Long days and hard work pay off
Spire Consulting Group
Anthony Gonzales established a forensic consulting firm that develops, monitors and analyzes effective construction processes and project control systems for owners, contractors and subcontractors in numerous construction and engineering sectors. "Integrity, a strong work ethic and passion for the industry has guided me throughout my career," says Gonzales, who grew up in an entrepreneurial family. Gonzales credits much of his career's direction to supportive mentors—professors at the University of Texas and colleagues in the work force—coupled with a thirst for knowledge and a desire to be on a team of equally passionate and dedicated employees. Active involvement in professional associations and in the Entrepreneurs' Organization helps Gonzales understand how to more effectively operate a business. He participated in a home building project with Habit for Humanity and taught youngsters at the Austin Children's Shelter about engineering concepts, which he says was one of his most rewarding experiences in 2011.
Richard J. Harris
Never afraid of hard work
38, Vice President
McInnis Brothers Construction
Richard Harris helped McInnis Brothers improve its profitability by diversifying and positioning the firm to work smarter and leaner. He says young professionals play an important role in that effort. "We have young people and seasoned people, and we blend the two together to get the best of both worlds," he says.
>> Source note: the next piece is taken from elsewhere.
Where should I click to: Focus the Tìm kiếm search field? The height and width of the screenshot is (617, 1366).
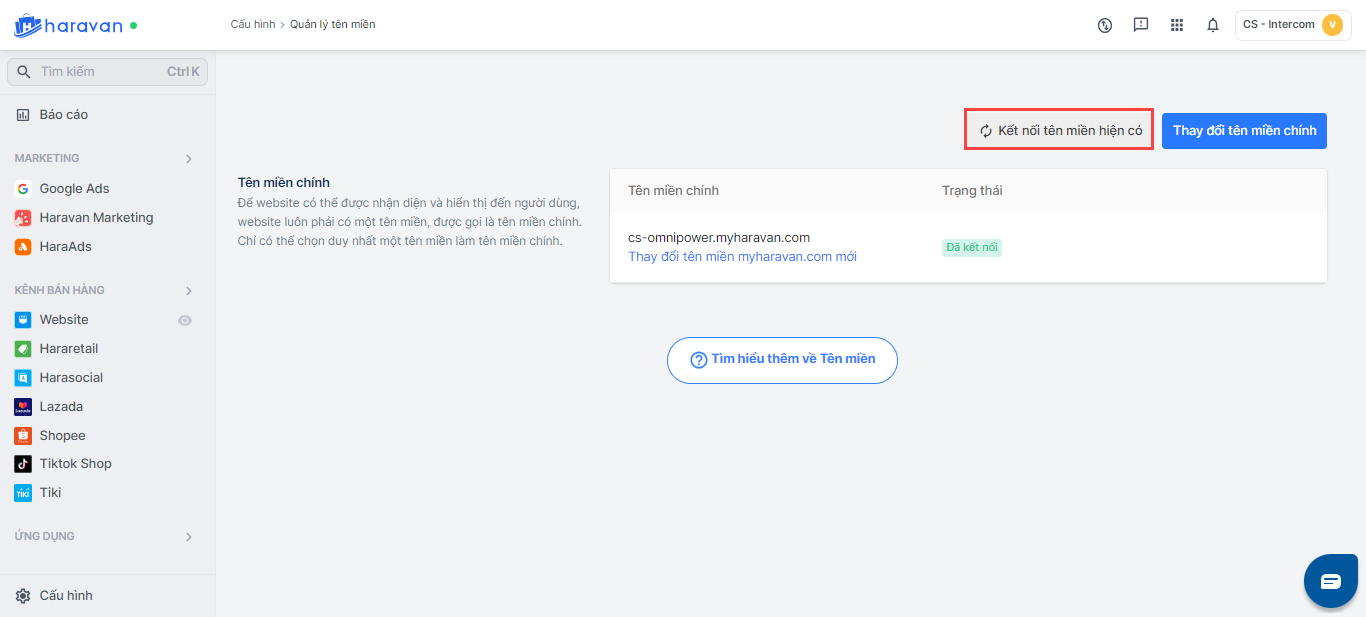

While at McInnis, Harris has managed more than 50 building projects in sectors such as refining, manufacturing, corrections, religious, retail, hospitality, entertainment, commercial office and government. He also played a critical role in expanding the firm into the Arizona and California markets, tackling profitable projects such as prisons. Harris also has been instrumental in implementing a company management-training program that ensures that employees receive the education they need for professional success. Harris served on the board of the Associated General Contractors of America's Shreveport chapter for the past five years, most recently as president. He also is an ambassador of Ark La Tex, a nonprofit organization dedicated to good works; a graduate of the Greater Shreveport Leadership program; and a supporter of Highland Haven, a charitable program of Volunteers of America and the United Way.